Ideology, Politics and Terror

Fully accessible
Past event - 2017
17 May Doors 6.30pm
Event 7pm-9.30pm
The Old Queen's Head, 40 Pond Hill,
Sheffield S1 2BG
Sold Out!
How often do you question your own beliefs? Our speakers are ready put it to the test with talks about the politics of crime, defining terrorism, and Luther’s radical bible translation. We will have a fun fact-checker to test your knowledge of the headlines and decide whether or not you can decipher ‘Fake News!’. Please note that this event takes place on the ground floor and is accessible for those with impaired mobility.

Full food menu will be available.

How are Crime Rates and Politics Related?

Professor Stephen Farrall (Reader in Criminology)
When she was first elected in 1979, Margaret Thatcher promised to do much to tackle problems relating to law and order and a sense that the country was becoming increasingly unsafe. However, her governments did little to make good on their 'get tough' rhetoric, despite crime rates sky-rocketing. This talk examines why crime continued to rise so dramatically during the 1980s and some of the reasons why it started to come down again in the mid-1990s. It poses and answers the question 'to what extent are crime rates responsive to politics?

Language of Belief: Luther's impact 500 years on

Dr Iona Hine (School of English)
500 years ago a monk wrote a list of ideas he thought the Church got wrong and posted it on the door of his parish church. Five years later that monk, Martin Luther, began publishing a radical bible translation. Peasants revolted, Luther paused. But his Bible, reworked until his death in 1545, went on to frame modern ideas about politics, morality and gender—in English as well as German. See Luther at work: Study his mistakes. Uncover his assumptions. Understand his contribution to ideas about women, marriage, immigration and the deserving poor.
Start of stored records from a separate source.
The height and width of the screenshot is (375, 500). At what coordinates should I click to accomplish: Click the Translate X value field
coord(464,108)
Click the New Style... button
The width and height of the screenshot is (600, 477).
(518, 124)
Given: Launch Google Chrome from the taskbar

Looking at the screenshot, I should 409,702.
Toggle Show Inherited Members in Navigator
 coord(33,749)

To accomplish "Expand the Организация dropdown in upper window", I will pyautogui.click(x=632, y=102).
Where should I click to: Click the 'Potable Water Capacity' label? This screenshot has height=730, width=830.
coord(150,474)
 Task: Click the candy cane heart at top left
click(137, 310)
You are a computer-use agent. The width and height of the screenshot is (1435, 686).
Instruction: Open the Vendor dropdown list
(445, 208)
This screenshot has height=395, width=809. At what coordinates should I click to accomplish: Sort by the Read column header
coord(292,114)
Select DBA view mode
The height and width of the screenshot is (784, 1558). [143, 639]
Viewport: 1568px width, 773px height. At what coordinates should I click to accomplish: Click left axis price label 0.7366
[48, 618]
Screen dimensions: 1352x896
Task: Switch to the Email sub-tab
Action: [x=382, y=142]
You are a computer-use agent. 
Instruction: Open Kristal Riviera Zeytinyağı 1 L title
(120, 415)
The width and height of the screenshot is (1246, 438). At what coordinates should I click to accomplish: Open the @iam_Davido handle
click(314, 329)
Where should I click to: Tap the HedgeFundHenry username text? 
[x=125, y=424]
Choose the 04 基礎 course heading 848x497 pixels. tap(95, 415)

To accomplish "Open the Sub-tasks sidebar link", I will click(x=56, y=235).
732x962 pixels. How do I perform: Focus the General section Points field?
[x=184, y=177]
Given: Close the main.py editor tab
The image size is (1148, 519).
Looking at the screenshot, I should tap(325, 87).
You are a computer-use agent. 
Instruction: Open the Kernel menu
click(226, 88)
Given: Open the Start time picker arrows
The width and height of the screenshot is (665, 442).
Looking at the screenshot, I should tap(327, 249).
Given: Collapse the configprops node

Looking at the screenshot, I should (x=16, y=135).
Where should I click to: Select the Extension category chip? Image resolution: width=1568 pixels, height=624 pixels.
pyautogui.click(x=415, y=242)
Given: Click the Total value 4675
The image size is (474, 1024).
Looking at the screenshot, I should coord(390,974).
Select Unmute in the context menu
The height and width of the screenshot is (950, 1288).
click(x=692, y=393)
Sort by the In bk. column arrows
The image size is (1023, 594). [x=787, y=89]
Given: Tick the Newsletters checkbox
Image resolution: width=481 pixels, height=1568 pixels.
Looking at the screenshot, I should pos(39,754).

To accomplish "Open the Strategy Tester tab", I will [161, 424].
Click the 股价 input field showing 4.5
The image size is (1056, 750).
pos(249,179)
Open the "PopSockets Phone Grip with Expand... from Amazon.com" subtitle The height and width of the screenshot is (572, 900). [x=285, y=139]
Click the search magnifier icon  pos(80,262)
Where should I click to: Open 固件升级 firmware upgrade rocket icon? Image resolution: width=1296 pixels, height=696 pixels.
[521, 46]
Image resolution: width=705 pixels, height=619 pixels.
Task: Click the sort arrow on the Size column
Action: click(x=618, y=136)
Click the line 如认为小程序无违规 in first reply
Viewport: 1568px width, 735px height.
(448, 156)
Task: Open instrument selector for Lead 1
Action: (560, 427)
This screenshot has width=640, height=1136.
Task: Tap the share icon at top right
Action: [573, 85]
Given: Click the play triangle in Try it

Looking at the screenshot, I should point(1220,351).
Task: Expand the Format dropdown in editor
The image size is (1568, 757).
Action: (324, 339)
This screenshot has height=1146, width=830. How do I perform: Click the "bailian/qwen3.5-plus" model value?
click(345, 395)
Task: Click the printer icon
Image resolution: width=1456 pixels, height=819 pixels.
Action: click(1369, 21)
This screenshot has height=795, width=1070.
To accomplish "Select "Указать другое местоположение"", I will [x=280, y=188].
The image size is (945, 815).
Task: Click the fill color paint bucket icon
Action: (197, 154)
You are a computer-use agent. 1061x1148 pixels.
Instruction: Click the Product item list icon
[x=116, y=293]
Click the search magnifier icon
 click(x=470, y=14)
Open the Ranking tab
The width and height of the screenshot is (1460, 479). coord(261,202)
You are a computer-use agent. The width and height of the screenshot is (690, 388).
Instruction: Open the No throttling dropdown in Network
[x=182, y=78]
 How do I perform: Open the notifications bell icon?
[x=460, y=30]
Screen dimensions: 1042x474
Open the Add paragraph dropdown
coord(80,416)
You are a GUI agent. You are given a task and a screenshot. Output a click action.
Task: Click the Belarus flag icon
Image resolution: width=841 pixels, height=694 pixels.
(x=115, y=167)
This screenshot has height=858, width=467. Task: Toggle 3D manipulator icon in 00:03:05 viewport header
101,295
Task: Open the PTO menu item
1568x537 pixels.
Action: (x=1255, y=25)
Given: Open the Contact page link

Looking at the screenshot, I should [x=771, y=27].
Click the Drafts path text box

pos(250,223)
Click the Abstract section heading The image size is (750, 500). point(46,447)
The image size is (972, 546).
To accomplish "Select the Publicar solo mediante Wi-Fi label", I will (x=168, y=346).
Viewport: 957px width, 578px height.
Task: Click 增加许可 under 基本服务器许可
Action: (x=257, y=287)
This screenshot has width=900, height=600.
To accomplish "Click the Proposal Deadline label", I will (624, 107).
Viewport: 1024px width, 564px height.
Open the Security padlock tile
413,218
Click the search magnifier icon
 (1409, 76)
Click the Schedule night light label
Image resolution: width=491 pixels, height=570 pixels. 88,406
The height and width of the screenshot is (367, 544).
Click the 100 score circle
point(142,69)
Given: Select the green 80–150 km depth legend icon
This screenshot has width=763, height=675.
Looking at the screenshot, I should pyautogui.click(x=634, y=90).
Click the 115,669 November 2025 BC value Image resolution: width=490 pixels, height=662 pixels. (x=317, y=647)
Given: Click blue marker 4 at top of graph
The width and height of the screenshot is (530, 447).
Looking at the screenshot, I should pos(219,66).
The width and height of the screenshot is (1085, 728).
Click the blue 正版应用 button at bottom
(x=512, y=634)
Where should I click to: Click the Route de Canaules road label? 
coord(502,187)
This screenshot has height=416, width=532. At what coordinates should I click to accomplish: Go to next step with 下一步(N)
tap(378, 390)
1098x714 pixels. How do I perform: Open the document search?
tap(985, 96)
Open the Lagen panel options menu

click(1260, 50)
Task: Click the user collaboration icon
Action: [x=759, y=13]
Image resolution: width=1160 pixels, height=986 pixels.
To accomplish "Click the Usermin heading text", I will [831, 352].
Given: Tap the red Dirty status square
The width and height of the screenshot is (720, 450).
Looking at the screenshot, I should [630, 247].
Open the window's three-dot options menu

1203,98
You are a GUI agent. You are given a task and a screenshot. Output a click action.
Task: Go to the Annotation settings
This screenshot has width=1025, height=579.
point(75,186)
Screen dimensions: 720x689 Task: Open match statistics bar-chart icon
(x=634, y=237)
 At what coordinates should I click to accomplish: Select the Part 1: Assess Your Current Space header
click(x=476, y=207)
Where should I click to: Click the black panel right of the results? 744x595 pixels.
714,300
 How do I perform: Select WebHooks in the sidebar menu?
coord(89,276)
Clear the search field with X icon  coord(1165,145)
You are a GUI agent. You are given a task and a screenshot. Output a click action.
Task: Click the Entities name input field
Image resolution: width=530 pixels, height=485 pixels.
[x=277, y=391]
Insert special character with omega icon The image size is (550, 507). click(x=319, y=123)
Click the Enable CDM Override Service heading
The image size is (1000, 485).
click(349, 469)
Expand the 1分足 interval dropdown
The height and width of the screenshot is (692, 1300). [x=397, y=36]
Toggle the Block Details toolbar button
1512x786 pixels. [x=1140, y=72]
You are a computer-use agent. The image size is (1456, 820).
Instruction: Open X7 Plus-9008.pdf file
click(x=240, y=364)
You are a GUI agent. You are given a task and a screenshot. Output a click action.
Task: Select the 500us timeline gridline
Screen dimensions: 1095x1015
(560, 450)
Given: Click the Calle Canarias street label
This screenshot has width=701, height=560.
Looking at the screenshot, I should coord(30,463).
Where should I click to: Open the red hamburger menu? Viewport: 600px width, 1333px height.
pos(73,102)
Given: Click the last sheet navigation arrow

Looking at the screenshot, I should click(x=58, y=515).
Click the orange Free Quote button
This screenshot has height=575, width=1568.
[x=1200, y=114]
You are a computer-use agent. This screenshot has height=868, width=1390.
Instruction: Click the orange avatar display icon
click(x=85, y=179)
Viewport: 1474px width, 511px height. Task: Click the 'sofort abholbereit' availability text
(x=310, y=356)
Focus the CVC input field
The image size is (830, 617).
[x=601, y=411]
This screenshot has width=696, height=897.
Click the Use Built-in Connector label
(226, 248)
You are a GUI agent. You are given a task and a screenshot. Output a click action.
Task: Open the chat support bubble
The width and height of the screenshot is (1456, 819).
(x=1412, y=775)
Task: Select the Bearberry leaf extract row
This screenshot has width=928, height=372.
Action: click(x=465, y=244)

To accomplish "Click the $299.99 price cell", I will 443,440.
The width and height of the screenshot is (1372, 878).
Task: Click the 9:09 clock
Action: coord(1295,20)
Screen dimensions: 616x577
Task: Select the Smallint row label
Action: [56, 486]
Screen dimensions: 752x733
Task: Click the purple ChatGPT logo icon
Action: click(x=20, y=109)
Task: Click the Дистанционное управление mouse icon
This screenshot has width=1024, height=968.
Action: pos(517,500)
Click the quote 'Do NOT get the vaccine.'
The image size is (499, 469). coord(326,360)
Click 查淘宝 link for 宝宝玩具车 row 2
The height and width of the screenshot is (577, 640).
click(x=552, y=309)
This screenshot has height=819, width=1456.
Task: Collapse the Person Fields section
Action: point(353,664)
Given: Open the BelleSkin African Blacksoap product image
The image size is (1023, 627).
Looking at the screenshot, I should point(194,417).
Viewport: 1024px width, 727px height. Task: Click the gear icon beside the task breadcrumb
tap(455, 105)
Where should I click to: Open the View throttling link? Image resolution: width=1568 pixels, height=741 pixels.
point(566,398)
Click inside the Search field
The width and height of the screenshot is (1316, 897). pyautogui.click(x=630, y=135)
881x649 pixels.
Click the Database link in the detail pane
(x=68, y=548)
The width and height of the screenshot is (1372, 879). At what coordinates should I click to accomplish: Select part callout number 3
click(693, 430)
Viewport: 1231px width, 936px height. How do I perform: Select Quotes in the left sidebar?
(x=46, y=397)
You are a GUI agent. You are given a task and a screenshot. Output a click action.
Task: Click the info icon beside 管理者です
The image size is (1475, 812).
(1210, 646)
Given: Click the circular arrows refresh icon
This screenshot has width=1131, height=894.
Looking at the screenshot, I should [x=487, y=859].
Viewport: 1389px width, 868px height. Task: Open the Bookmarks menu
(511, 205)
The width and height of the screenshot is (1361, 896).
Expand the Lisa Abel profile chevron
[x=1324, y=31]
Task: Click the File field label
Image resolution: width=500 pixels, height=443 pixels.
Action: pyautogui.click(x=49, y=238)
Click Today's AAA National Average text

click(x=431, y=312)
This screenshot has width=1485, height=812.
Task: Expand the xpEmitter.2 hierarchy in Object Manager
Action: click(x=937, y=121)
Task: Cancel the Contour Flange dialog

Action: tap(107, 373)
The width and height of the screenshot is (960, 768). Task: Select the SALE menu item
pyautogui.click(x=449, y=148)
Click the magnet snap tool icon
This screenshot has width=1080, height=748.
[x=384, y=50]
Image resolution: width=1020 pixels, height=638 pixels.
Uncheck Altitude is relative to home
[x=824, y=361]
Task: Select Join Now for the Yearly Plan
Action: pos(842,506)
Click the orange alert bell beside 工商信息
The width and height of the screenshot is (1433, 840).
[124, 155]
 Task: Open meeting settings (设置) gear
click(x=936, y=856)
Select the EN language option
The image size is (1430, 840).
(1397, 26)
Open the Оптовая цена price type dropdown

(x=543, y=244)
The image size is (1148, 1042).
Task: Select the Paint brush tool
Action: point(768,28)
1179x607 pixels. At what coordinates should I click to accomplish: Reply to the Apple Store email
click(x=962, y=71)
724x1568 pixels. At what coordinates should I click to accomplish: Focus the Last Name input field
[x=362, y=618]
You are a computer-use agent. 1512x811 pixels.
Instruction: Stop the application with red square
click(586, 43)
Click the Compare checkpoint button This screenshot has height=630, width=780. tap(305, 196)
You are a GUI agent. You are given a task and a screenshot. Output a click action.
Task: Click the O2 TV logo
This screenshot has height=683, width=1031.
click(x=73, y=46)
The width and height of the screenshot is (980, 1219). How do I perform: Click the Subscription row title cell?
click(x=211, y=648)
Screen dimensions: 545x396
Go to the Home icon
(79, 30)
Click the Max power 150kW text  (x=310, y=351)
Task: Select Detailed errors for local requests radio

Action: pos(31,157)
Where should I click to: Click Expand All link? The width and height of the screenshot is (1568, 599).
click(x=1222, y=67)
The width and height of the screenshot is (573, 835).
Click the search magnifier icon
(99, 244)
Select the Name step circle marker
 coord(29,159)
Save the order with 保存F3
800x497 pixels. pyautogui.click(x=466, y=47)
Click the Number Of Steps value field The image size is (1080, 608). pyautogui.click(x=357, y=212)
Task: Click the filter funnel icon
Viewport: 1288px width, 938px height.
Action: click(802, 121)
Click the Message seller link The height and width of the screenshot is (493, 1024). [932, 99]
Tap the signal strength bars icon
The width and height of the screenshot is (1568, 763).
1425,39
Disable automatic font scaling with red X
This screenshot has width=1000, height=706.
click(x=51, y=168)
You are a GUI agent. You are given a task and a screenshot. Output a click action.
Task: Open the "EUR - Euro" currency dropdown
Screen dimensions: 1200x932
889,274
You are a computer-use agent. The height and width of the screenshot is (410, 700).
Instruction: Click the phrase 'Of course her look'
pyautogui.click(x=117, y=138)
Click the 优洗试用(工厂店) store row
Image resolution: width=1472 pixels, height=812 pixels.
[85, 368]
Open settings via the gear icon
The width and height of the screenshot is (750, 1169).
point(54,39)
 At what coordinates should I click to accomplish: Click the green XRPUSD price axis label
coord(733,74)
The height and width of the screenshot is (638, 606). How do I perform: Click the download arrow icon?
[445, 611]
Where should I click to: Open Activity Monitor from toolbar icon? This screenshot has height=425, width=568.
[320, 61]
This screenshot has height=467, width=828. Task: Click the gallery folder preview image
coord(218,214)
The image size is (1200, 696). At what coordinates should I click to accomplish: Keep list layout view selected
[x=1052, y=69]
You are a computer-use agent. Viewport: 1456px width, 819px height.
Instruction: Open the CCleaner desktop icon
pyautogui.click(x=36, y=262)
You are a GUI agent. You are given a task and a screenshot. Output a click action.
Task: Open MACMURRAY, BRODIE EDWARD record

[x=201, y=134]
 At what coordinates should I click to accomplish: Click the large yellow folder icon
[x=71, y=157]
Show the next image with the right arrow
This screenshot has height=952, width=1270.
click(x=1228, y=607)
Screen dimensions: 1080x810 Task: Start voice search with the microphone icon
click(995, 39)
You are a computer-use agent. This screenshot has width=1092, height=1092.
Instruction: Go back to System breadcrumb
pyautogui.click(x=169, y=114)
No knowledge of German or the Bible required!

What is terrorism?

Dr Lisa Stampnitzky (Lecturer in Politics)
Can "terrorism" be defined? Should it be? Debates on terrorism are often overshadowed by disagreements over who and what counts as “terrorist,” as exemplified by the cliché, “one man’s terrorist is another man’s freedom fighter.” What is less well-known is that even research on terrorism has been plagued by this “problem of definition.” This talk will show how debates over the definition of ‘terrorism’ shape public understandings of three key questions in political life: Who is the enemy? When is violence legitimate? And what is political?